MATERIAL FOR THIS TASK Start Marker
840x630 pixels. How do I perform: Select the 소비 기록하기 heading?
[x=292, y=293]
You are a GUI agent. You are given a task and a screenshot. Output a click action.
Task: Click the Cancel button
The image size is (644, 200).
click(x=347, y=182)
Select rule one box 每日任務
MATERIAL FOR THIS TASK End Marker
MATERIAL FOR THIS TASK Start Marker
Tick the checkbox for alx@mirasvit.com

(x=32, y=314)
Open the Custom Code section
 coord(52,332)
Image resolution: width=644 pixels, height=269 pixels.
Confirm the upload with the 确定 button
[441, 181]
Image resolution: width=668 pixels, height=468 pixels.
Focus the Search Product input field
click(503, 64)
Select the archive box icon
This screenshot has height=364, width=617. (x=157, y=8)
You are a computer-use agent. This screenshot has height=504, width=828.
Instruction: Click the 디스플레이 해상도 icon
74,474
MATERIAL FOR THIS TASK End Marker
MATERIAL FOR THIS TASK Start Marker
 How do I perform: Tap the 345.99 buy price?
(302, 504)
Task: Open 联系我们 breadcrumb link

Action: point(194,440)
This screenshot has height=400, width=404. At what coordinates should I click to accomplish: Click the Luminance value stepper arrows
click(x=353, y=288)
MATERIAL FOR THIS TASK End Marker
TASK DETAILS -
The entries above hold the needed span. Transcribe exactly the lines from the one with "840x630 pixels. How" to the one with "Select rule one box 每日任務", both included.

ANSWER TO THIS EXERCISE -
840x630 pixels. How do I perform: Select the 소비 기록하기 heading?
[x=292, y=293]
You are a GUI agent. You are given a task and a screenshot. Output a click action.
Task: Click the Cancel button
The image size is (644, 200).
click(x=347, y=182)
Select rule one box 每日任務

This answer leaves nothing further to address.